Chocachatti Elementary showcases arts magnet creativity with Disney production
Chocachatti’s Disney stage show showed how its arts magnet model shapes daily learning, from confidence to collaboration. The school also runs a hands-on MicroSociety program.

At Chocachatti Elementary, Disney’s Dare to Dream Jr. was more than a school play. The production gave families a window into how the Brooksville magnet school folds arts, public performance, and practical learning into the school day, so students are not just memorizing lines but building confidence, stage presence, and teamwork.
A school model built around more than academics
Chocachatti Elementary School is a public magnet school in the Hernando County School District, and its identity is built around MicroSociety and Performing Arts. That means students spend part of the day in creative work while also learning business and entrepreneurship in hands-on ways, alongside the traditional basics. The school is located at 4135 California Street in Brooksville, with Nicholas Pagano listed by the district as principal and Jillian Minichino as assistant principal. Its school day runs from 9:30 a.m. to 4:10 p.m.
The magnet setup also shapes how families get in the door. Enrollment is not automatic, and families must apply through a lottery and/or portfolio process for the following school year. The application window typically opens in mid-October and lasts about a month, a reminder that this is a choice program with a defined entry path, not a neighborhood assignment school.
Disney on stage, and a school community behind it
The latest performance, Disney’s Dare to Dream Jr., was staged twice on April 9, once for students during the school day and again in the evening for families, alumni, and other community members. The story follows a group of Disney Junior Imagineers in training who have to identify their dreams and pass them along, and the production mixed Disney songs with original material written for the show. That combination gave the performance the feel of a school-wide project rather than a simple recital.
Principal Nicholas Pagano, staff members, teachers, and parents all helped make the production possible, and that broader support matters. At Chocachatti, the stage is not separate from the classroom culture. It is part of how the school presents itself to the community, and part of how students learn to speak, move, listen, and perform in front of others.
The children in the show made that visible in concrete ways. Fifth-grader Gatlin Squires, who played Buzz Lightyear, said he enjoyed the interaction with his scene partner, a detail that shows the social side of performance, not just the scripted side. Mila Prybyzerski, in her first show, said dancing was her favorite part. Sara Kurylo, who had appeared in other school productions before, talked about being part of the dancing, while Adalyn Danet, who played Moana, said she was not nervous about being the center of attention.
Those are the kinds of gains parents can see immediately. Students are learning how to hold a role, share the stage, work in sync with classmates, and stand up in front of a crowd. At a school built around arts and MicroSociety, those are not extras. They are part of the educational product.

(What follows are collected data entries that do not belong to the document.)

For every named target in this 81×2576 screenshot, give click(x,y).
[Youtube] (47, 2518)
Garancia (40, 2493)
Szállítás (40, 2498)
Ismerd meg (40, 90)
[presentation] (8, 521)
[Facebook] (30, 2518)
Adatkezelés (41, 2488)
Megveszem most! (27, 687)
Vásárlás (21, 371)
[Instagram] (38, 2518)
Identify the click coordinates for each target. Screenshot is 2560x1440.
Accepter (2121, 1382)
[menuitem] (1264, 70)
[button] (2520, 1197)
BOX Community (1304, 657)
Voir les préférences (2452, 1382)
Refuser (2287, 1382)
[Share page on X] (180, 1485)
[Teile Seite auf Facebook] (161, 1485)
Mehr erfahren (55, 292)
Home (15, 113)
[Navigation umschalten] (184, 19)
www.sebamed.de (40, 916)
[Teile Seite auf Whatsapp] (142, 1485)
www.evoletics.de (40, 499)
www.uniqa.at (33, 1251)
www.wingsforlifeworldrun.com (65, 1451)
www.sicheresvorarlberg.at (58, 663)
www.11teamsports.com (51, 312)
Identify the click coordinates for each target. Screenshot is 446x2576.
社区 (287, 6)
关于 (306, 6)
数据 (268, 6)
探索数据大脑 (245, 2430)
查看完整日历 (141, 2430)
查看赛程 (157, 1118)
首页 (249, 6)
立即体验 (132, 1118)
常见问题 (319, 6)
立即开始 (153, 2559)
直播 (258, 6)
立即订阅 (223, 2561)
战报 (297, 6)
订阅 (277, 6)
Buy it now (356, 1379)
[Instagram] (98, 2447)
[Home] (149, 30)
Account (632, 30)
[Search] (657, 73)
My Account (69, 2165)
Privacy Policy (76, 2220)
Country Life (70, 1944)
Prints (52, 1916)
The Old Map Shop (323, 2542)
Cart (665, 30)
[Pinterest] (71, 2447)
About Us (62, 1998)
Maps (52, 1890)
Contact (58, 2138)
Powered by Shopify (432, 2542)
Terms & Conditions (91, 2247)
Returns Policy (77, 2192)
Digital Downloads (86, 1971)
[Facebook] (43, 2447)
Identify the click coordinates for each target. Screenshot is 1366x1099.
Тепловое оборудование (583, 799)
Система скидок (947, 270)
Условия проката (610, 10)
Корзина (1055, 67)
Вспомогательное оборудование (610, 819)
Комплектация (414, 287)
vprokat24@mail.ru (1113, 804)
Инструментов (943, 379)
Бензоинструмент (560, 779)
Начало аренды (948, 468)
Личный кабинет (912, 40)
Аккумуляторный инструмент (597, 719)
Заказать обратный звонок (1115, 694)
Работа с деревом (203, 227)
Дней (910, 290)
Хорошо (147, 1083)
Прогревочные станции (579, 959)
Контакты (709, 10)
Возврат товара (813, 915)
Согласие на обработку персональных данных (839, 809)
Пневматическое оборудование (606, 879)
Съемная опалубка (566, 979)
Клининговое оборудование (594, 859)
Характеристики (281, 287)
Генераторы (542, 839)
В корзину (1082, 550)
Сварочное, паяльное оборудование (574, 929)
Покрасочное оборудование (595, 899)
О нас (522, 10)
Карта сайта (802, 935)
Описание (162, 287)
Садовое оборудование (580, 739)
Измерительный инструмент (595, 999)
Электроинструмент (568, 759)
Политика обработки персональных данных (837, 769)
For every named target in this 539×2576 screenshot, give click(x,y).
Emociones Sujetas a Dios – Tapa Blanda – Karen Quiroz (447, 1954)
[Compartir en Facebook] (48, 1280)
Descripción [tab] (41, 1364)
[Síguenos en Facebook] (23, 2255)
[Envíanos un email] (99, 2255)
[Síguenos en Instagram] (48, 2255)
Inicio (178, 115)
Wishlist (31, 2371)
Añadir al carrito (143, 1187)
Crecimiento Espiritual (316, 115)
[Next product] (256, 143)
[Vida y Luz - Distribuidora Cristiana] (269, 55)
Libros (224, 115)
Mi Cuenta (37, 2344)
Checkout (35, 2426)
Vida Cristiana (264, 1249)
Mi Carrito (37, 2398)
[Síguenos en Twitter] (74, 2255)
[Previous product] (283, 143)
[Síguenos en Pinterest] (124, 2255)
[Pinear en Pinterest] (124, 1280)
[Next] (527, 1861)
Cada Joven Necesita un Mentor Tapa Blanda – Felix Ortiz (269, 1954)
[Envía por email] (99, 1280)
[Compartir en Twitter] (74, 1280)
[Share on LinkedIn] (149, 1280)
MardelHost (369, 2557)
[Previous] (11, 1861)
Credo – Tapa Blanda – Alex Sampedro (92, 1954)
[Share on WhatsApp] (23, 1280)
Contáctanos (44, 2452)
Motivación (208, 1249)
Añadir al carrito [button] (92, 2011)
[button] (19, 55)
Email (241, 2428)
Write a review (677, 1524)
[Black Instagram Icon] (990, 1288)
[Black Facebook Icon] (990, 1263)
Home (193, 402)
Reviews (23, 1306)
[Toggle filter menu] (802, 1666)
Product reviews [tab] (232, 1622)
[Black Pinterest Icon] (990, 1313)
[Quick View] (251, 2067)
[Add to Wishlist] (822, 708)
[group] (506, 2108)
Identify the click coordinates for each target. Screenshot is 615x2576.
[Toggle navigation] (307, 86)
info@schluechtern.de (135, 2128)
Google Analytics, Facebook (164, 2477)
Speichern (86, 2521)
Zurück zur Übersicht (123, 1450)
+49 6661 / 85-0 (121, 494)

MicroSociety gives the arts a larger purpose
Chocachatti’s arts work sits inside a longer-running MicroSociety model that reaches well beyond theater. MicroSociety says the school opened in Brooksville in 1999 as a K-5 Performing Arts MicroSociety magnet school and describes it as an A-rated Florida school that ranks in the top 10 percent of schools in the state. The model is designed to identify talents and creativity that might otherwise go unnoticed, while developing the whole child through classroom instruction and hands-on experience.
That broader approach showed up in a 2022 demonstration before the Hernando County School Board, when students, teachers, and administrators presented a program that had been operating for 23 years. The event included performance, gardening, raising animals in a 4-H program, broadcasting, culinary arts, and student government. Assistant principal Nick Pagano said at the time that the school’s roughly 750 students were being prepared for middle school, high school, and beyond, with the goal of college or work after graduation.
That is the institutional argument behind Chocachatti’s model. A school that teaches students to perform, lead, speak, create, and manage real responsibilities is not simply adding enrichment. It is building habits that carry into later grades and into civic life.
Why the model stands out in Hernando County
The strongest evidence that this approach has teeth is not just the applause after a performance. MicroSociety says that in nearby Brooksville, where the model was implemented, office referrals dropped by 69 percent and suspensions fell by 44 percent. For families weighing whether arts-centered learning can also support discipline and engagement, those figures are hard to ignore.
Chocachatti also has a track record of public productions. In 2018, the school staged Disney’s Aladdin, Kids with support from the Hernando County Fine Arts Council and through collaboration among teachers, parents, and students. That history suggests the school’s arts magnet identity is not a one-off showcase tied to a single season. It is part of a pattern.
For Hernando County parents looking at what a magnet school can actually change, Chocachatti offers a clear answer. Students get stage time, collaboration, and real responsibility. They learn to perform, to present, to work with others, and to handle public attention with growing confidence. In a district where many schools promise opportunity, Chocachatti’s model shows what that promise looks like when it is built into the daily routine.